Another election year means new SNL skits
As you should be aware, 2012 is home to yet another one of those special occasions that only occurs once every four years. No, not leap day, another U.S. Presidential Election. If there's one show featuring political humor you should be tuned into (not featuring Jon Stewart or Stephen Colbert), this year it has to be "Saturday Night Live."
Of course, it's tough to imagine the program topping its Sarah Palin sketches from the 2008 election cycle, which garnered Tina Fey an Emmy award for her performance, but the show has already been off to a good start. The first cold-open of the season featured cast member Jay Pharaoh taking over the role of Barack Obama from Fred Armisen, who has played the part since 2008. While Armisen played the President as a straight man, one can hardly blame him. Unlike past Presidents including George W. Bush, Bill Clinton, and George H.W. Bush, which were portrayed memorably by Will Ferrell, Darrell Hammond, and Dana Carvey, Obama doesn't really have any easily imitatible eccentricities or mannerisms. Or so we thought. Jay Pharaoh's spot-on impression of the President was hilarious, as anyone who has seen him perform it online. Pharaoh's performance alone is something comedy fans should be excited for in the coming weeks.

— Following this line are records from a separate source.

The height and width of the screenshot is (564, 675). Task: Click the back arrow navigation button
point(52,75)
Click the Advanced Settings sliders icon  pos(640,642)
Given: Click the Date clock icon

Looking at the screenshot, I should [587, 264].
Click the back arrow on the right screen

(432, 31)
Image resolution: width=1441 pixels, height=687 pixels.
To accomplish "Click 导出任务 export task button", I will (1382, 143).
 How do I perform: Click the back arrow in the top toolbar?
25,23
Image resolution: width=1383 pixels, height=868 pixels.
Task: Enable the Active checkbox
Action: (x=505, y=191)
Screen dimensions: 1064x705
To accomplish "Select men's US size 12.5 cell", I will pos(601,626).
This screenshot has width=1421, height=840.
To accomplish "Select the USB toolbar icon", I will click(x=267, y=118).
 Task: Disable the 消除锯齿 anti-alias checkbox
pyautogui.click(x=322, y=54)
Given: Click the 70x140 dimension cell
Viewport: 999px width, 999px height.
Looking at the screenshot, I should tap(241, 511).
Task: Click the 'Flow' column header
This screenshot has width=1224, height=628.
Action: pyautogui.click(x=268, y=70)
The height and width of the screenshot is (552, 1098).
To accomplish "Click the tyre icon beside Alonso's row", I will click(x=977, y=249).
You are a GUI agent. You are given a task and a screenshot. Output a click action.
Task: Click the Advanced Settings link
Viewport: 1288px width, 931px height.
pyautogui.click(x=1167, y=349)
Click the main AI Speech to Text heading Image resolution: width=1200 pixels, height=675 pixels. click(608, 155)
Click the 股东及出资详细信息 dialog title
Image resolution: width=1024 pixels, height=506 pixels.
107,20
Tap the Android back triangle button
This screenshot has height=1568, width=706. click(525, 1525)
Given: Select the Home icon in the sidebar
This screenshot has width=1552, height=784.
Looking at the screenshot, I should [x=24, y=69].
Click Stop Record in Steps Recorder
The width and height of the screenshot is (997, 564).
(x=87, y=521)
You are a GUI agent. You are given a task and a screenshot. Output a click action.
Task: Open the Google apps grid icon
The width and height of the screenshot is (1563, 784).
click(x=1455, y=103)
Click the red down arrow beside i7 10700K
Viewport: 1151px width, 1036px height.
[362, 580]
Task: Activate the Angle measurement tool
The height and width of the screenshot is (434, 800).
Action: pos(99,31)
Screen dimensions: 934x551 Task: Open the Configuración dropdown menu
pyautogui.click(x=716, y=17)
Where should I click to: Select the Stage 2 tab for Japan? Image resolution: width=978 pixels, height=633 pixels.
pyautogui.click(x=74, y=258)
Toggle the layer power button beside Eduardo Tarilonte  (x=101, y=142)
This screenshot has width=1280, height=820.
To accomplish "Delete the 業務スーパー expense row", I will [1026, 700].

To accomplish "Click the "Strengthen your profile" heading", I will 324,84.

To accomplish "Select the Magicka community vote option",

The great thing about SNL's brand of political humor is that it maintains a non-partisan bias. Whereas "The Daily Show" and "The Colbert Report" sometimes skew towards a liberal bias in their humor, "SNL" for the most part attacks each and every political story from an outside point of view. In consecutive weeks on "Weekend Update Thursday," SNL has attacked both Mitt Romney and Barack Obama. Romney (Jason Sudekis) was shown spitting out a "fine hamburger sandwich" at a McDonald's, showcasing his inability to connect with lower-class folks, while Obama (Jay Pharaoh) was shown quoting "The Sixth Sense" in an attack on the President's jobs record: "I see employed people."
NBC has also decided to bring back "Saturday Night Live Weekend Update Thursday." Originally introduced for two limited three-episode runs in 2008 and 2009, "Weekend Update Thursday" is an extra half hour of "SNL's" sketch comedy in primetime on Thursdays. Featuring a cold-open sketch, the rest of the broadcast is filled by an extended edition of the popular "Weekend Update" segment with anchor and SNL head writer Seth Meyers making cracks at popular news stories of the week, repeatedly interrupted by various characters such as "Drunk Uncle" (Bobby Moynihan) or ESPN analyst Steven A Smith (Jay Pharaoh). Many would consider "Weekend Update" to be among the most consistently funny bits every week on SNL. It has currently aired two shows this season which can be viewed online if you missed them.
The main program airs Saturday at 11:30 p.m. EST. "Saturday Night Live" is can't miss TV during an election year, so make sure you tune in.